(Data Opens)

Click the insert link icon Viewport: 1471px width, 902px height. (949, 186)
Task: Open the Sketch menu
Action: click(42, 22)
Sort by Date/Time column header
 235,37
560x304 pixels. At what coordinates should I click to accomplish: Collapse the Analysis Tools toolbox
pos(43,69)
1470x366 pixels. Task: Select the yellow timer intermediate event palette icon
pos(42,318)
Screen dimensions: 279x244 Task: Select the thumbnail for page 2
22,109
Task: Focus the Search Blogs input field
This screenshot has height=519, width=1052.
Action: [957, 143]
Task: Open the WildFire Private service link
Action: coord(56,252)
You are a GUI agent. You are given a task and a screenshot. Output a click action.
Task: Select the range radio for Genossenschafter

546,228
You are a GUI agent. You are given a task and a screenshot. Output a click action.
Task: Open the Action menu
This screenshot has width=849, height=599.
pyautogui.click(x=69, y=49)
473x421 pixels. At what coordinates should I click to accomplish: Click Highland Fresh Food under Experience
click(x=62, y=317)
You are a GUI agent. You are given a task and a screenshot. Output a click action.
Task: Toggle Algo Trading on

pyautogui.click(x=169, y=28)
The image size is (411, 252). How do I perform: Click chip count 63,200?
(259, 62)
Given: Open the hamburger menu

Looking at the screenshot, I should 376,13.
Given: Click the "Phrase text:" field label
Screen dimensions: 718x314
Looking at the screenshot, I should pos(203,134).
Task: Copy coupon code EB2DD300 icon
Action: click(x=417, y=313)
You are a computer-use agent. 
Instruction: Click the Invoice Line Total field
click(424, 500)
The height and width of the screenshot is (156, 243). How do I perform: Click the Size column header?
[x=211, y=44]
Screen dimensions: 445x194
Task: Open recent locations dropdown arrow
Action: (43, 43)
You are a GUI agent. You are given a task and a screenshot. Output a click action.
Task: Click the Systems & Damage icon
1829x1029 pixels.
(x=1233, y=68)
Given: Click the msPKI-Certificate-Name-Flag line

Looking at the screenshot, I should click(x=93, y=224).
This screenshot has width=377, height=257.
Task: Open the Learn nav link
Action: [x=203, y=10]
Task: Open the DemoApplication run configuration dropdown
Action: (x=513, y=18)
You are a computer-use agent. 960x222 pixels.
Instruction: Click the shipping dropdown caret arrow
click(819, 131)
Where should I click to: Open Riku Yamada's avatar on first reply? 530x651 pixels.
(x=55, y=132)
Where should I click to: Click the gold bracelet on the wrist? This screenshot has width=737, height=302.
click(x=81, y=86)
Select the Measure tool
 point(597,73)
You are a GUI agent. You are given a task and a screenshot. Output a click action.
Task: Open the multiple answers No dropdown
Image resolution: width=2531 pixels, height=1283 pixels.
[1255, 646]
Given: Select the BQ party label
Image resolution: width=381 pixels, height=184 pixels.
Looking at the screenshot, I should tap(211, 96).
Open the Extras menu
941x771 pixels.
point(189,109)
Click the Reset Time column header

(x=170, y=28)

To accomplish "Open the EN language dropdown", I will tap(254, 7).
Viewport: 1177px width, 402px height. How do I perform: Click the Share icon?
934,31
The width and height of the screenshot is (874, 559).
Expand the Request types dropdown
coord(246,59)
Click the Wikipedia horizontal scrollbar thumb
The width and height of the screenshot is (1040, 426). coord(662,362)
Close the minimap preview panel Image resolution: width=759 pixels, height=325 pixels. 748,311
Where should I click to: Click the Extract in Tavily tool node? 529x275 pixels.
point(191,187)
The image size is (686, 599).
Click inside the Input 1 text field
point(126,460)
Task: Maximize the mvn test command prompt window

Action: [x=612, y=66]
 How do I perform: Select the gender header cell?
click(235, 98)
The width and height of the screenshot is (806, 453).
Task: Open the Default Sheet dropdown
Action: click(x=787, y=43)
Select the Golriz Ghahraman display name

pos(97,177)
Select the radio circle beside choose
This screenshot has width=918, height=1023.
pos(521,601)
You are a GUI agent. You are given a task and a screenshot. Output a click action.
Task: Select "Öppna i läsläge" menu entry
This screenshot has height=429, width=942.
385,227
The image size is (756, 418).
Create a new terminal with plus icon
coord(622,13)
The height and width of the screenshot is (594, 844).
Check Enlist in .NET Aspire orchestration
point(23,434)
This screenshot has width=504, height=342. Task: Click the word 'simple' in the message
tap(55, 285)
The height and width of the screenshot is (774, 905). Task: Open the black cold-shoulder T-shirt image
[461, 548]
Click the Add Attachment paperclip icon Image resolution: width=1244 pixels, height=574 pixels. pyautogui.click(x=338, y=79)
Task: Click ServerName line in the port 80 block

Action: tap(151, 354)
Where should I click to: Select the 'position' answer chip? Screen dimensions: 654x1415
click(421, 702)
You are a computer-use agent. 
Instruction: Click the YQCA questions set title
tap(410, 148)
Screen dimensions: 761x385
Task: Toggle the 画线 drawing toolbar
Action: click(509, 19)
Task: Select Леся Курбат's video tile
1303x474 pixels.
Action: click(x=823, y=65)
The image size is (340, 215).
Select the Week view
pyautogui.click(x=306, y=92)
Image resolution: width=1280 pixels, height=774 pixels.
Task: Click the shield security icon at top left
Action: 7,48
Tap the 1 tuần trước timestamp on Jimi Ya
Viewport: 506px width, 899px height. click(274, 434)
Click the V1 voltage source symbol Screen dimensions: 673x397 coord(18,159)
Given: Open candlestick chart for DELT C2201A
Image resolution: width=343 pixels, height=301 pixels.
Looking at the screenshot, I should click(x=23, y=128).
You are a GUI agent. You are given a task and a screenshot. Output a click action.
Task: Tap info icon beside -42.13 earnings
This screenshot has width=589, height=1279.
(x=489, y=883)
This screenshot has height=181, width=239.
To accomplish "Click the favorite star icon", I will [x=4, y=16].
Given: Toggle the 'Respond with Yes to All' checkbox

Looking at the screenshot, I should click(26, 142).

(Data Closes)

» Task goal:
Go through the material and set every line down again exactly.

» Solution to the problem:
Click the insert link icon Viewport: 1471px width, 902px height. (949, 186)
Task: Open the Sketch menu
Action: click(42, 22)
Sort by Date/Time column header
 235,37
560x304 pixels. At what coordinates should I click to accomplish: Collapse the Analysis Tools toolbox
pos(43,69)
1470x366 pixels. Task: Select the yellow timer intermediate event palette icon
pos(42,318)
Screen dimensions: 279x244 Task: Select the thumbnail for page 2
22,109
Task: Focus the Search Blogs input field
This screenshot has height=519, width=1052.
Action: [957, 143]
Task: Open the WildFire Private service link
Action: coord(56,252)
You are a GUI agent. You are given a task and a screenshot. Output a click action.
Task: Select the range radio for Genossenschafter

546,228
You are a GUI agent. You are given a task and a screenshot. Output a click action.
Task: Open the Action menu
This screenshot has width=849, height=599.
pyautogui.click(x=69, y=49)
473x421 pixels. At what coordinates should I click to accomplish: Click Highland Fresh Food under Experience
click(x=62, y=317)
You are a GUI agent. You are given a task and a screenshot. Output a click action.
Task: Toggle Algo Trading on

pyautogui.click(x=169, y=28)
The image size is (411, 252). How do I perform: Click chip count 63,200?
(259, 62)
Given: Open the hamburger menu

Looking at the screenshot, I should 376,13.
Given: Click the "Phrase text:" field label
Screen dimensions: 718x314
Looking at the screenshot, I should pos(203,134).
Task: Copy coupon code EB2DD300 icon
Action: click(x=417, y=313)
You are a computer-use agent. 
Instruction: Click the Invoice Line Total field
click(424, 500)
The height and width of the screenshot is (156, 243). How do I perform: Click the Size column header?
[x=211, y=44]
Screen dimensions: 445x194
Task: Open recent locations dropdown arrow
Action: (43, 43)
You are a GUI agent. You are given a task and a screenshot. Output a click action.
Task: Click the Systems & Damage icon
1829x1029 pixels.
(x=1233, y=68)
Given: Click the msPKI-Certificate-Name-Flag line

Looking at the screenshot, I should click(x=93, y=224).
This screenshot has width=377, height=257.
Task: Open the Learn nav link
Action: [x=203, y=10]
Task: Open the DemoApplication run configuration dropdown
Action: (x=513, y=18)
You are a computer-use agent. 960x222 pixels.
Instruction: Click the shipping dropdown caret arrow
click(819, 131)
Where should I click to: Open Riku Yamada's avatar on first reply? 530x651 pixels.
(x=55, y=132)
Where should I click to: Click the gold bracelet on the wrist? This screenshot has width=737, height=302.
click(x=81, y=86)
Select the Measure tool
 point(597,73)
You are a GUI agent. You are given a task and a screenshot. Output a click action.
Task: Open the multiple answers No dropdown
Image resolution: width=2531 pixels, height=1283 pixels.
[1255, 646]
Given: Select the BQ party label
Image resolution: width=381 pixels, height=184 pixels.
Looking at the screenshot, I should tap(211, 96).
Open the Extras menu
941x771 pixels.
point(189,109)
Click the Reset Time column header

(x=170, y=28)

To accomplish "Open the EN language dropdown", I will tap(254, 7).
Viewport: 1177px width, 402px height. How do I perform: Click the Share icon?
934,31
The width and height of the screenshot is (874, 559).
Expand the Request types dropdown
coord(246,59)
Click the Wikipedia horizontal scrollbar thumb
The width and height of the screenshot is (1040, 426). coord(662,362)
Close the minimap preview panel Image resolution: width=759 pixels, height=325 pixels. 748,311
Where should I click to: Click the Extract in Tavily tool node? 529x275 pixels.
point(191,187)
The image size is (686, 599).
Click inside the Input 1 text field
point(126,460)
Task: Maximize the mvn test command prompt window

Action: [x=612, y=66]
 How do I perform: Select the gender header cell?
click(235, 98)
The width and height of the screenshot is (806, 453).
Task: Open the Default Sheet dropdown
Action: click(x=787, y=43)
Select the Golriz Ghahraman display name

pos(97,177)
Select the radio circle beside choose
This screenshot has width=918, height=1023.
pos(521,601)
You are a GUI agent. You are given a task and a screenshot. Output a click action.
Task: Select "Öppna i läsläge" menu entry
This screenshot has height=429, width=942.
385,227
The image size is (756, 418).
Create a new terminal with plus icon
coord(622,13)
The height and width of the screenshot is (594, 844).
Check Enlist in .NET Aspire orchestration
point(23,434)
This screenshot has width=504, height=342. Task: Click the word 'simple' in the message
tap(55, 285)
The height and width of the screenshot is (774, 905). Task: Open the black cold-shoulder T-shirt image
[461, 548]
Click the Add Attachment paperclip icon Image resolution: width=1244 pixels, height=574 pixels. pyautogui.click(x=338, y=79)
Task: Click ServerName line in the port 80 block

Action: tap(151, 354)
Where should I click to: Select the 'position' answer chip? Screen dimensions: 654x1415
click(421, 702)
You are a computer-use agent. 
Instruction: Click the YQCA questions set title
tap(410, 148)
Screen dimensions: 761x385
Task: Toggle the 画线 drawing toolbar
Action: click(509, 19)
Task: Select Леся Курбат's video tile
1303x474 pixels.
Action: click(x=823, y=65)
The image size is (340, 215).
Select the Week view
pyautogui.click(x=306, y=92)
Image resolution: width=1280 pixels, height=774 pixels.
Task: Click the shield security icon at top left
Action: 7,48
Tap the 1 tuần trước timestamp on Jimi Ya
Viewport: 506px width, 899px height. click(274, 434)
Click the V1 voltage source symbol Screen dimensions: 673x397 coord(18,159)
Given: Open candlestick chart for DELT C2201A
Image resolution: width=343 pixels, height=301 pixels.
Looking at the screenshot, I should click(x=23, y=128).
You are a GUI agent. You are given a task and a screenshot. Output a click action.
Task: Tap info icon beside -42.13 earnings
This screenshot has width=589, height=1279.
(x=489, y=883)
This screenshot has height=181, width=239.
To accomplish "Click the favorite star icon", I will [x=4, y=16].
Given: Toggle the 'Respond with Yes to All' checkbox

Looking at the screenshot, I should click(26, 142).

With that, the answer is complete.